→ RECORDS SHOWN:

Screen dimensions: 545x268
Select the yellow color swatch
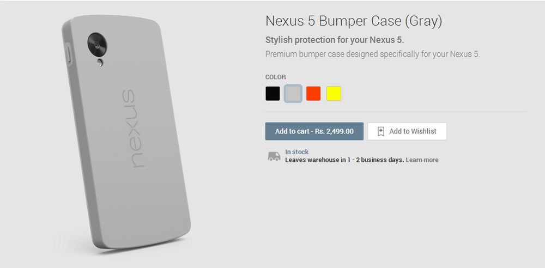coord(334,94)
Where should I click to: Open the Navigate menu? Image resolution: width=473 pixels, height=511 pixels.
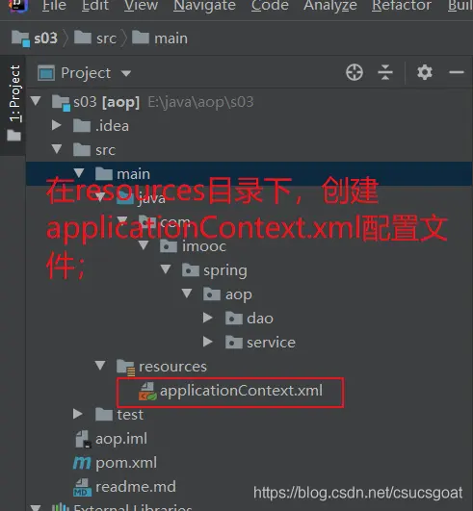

...

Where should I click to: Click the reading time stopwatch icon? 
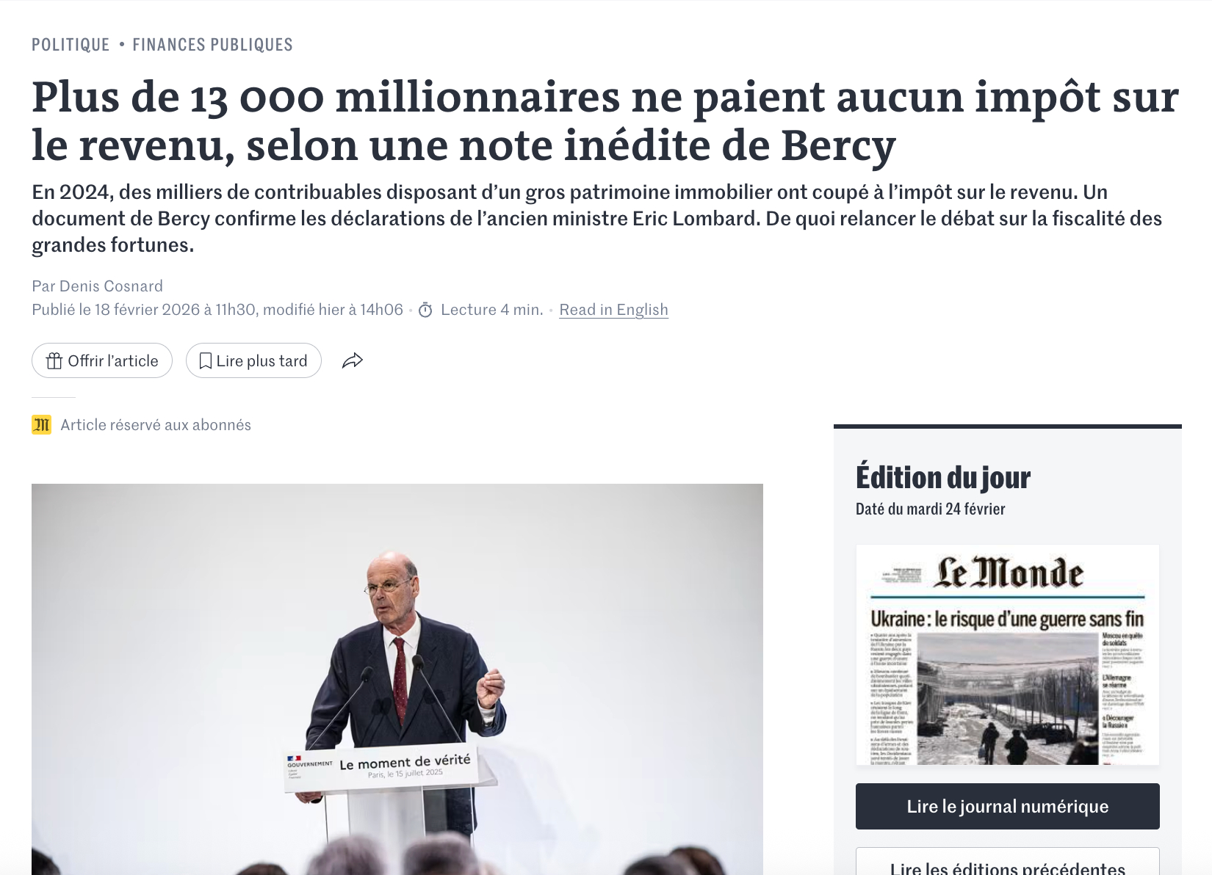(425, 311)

→ TASK DIRECTIONS: Quote the data above exactly from the line with "Select the yellow color swatch" to the line with "Where should I click to: Open", both ends counted, and nothing else. Pictures don't go in.

→ ANSWER:
Select the yellow color swatch
coord(334,94)
Where should I click to: Open the Navigate menu? Image resolution: width=473 pixels, height=511 pixels.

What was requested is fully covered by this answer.